GGT 129, a polyclonal antibody directed against gamma-glutamyl transpeptidase (GGT), was used to study GGT expression in formalin-fixed paraffin-embedded tissues from normal breast, 24 benign lesions, 27 in situ carcinomas or atypical hyperplasias, and 79 infiltrating mammary carcinomas. Epithelium of the ducts and ductules in normal breast tissue showed immunoreactivity along the apical surface. There was a strong correlation (P < 0.01) between the histologic classification of the tissue and GGT expression. All of the benign breast lesions stained positive for GGT. Among in situ carcinomas and atypical hyperplasias, 5/27 (19%) were negative for GGT while 22/27 were immunopositive. Infiltrating carcinomas showed the greatest deviation from normal tissue with 23/79 (29%) negative for GGT. GGT expression in benign and malignant breast tissue was not correlated with the age of the patient, suggesting that menopausal status does not influence expression of GGT. Correlation of GGT immunoreactivity with tubule formation, nuclear pleomorphism, mitoses, grade, size of tumor, lymph node status, and ER/PR status was performed for 69 cases of infiltrating ductal adenocarcinoma.
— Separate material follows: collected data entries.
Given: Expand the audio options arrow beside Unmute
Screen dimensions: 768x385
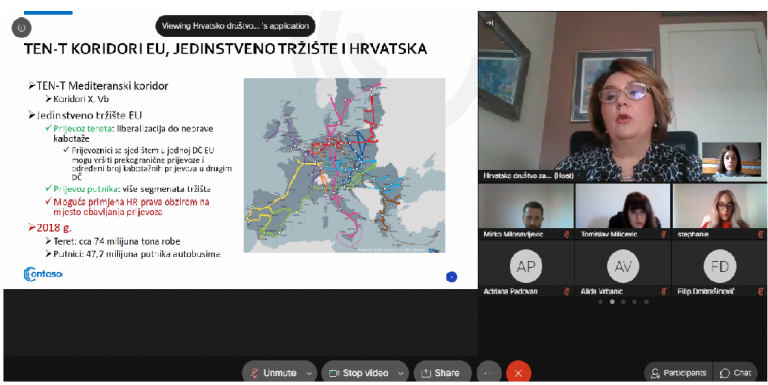Looking at the screenshot, I should click(309, 373).
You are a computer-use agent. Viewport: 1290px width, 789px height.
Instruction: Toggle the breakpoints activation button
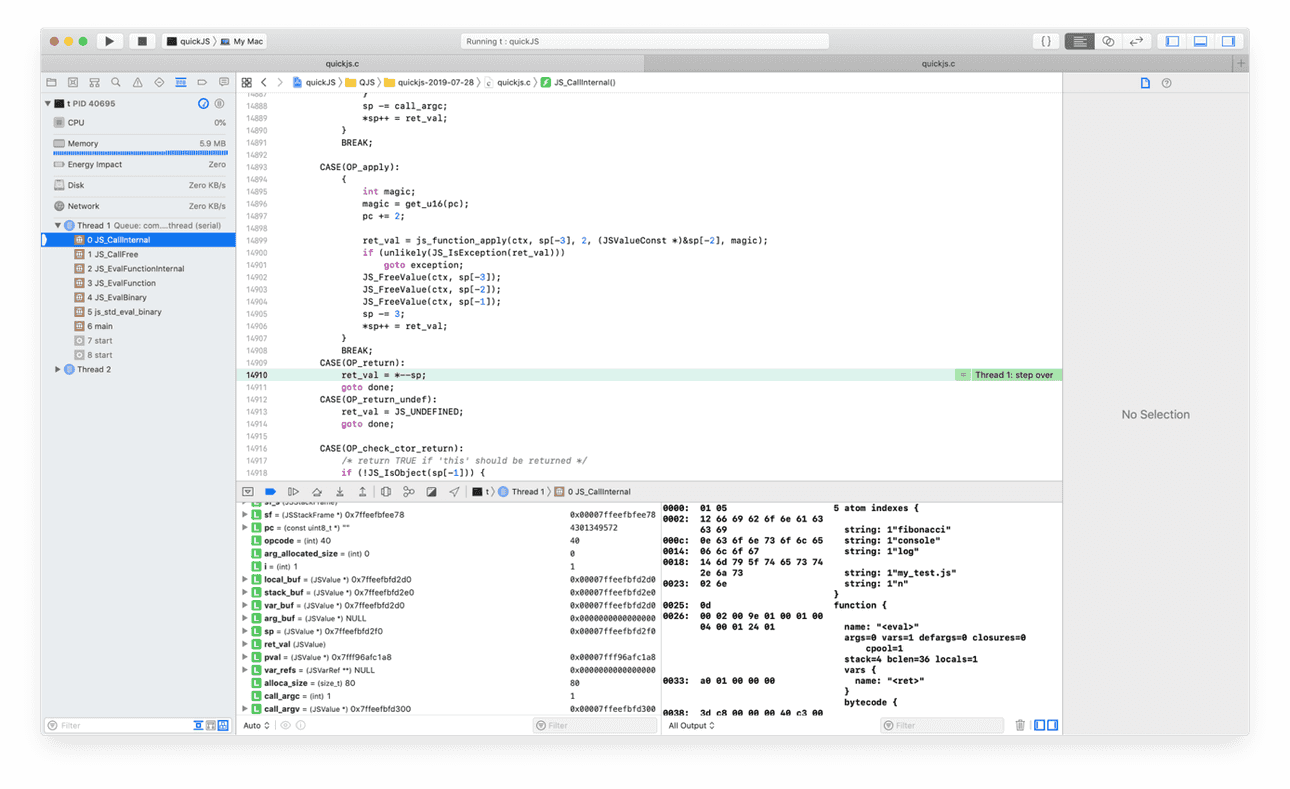[270, 492]
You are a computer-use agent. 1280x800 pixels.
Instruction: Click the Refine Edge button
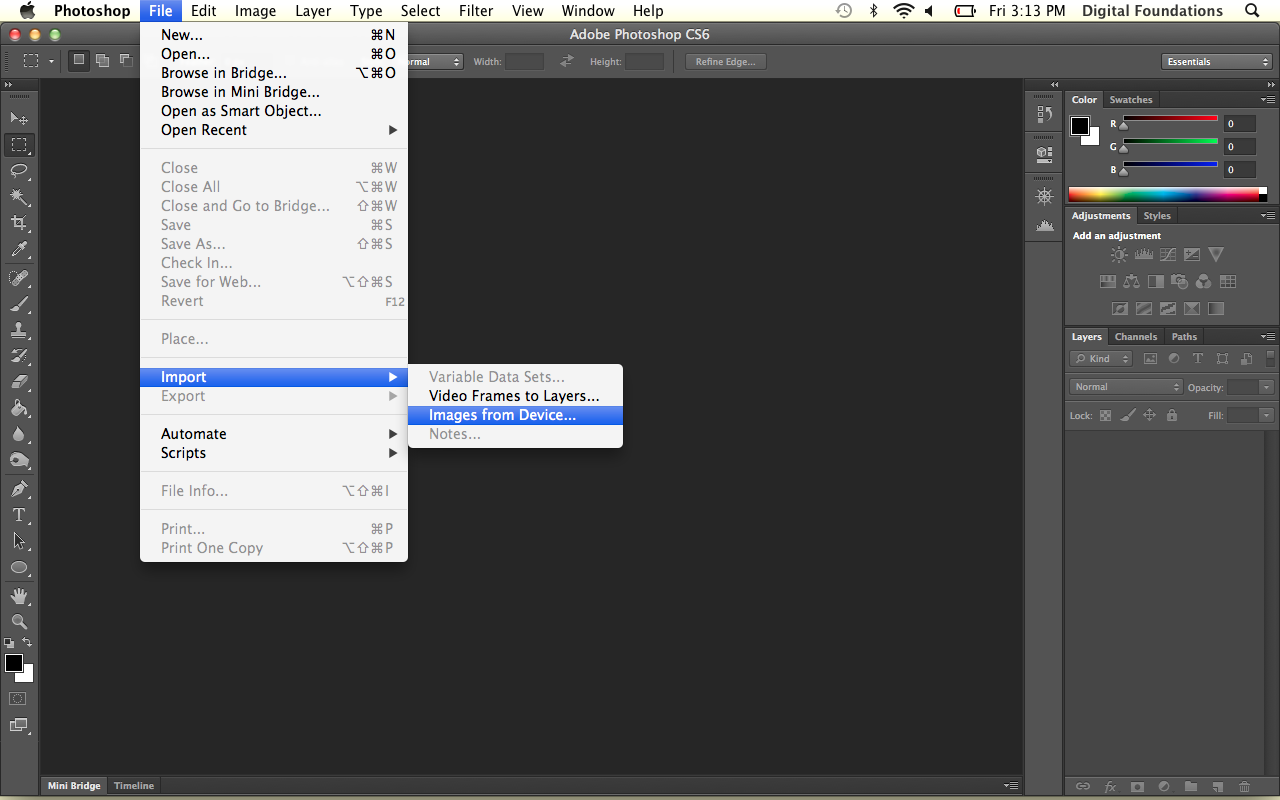click(x=725, y=62)
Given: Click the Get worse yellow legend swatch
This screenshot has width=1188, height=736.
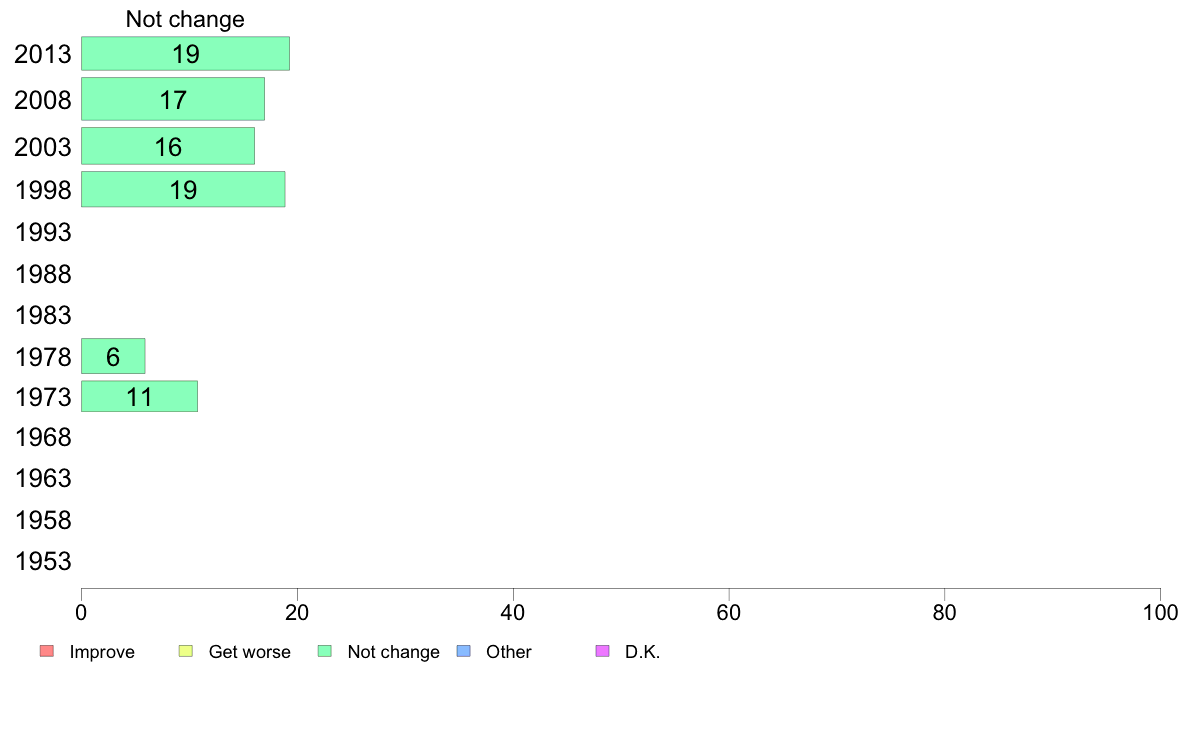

There were no statistically significant relationships between the level of GGT immunoreactivity and any of the parameters. The loss of GGT in some of the cases is evidence that this enzyme is not required for mammary tumor development or maintenance. However, as GGT is a component of the pathways that metabolize glutathione and glutathione-conjugates, the difference in levels of the enzyme in invasive breast cancers may be one explanation for the variation in chemotherapy response that has been observed in patients treated for advanced mammary cancer.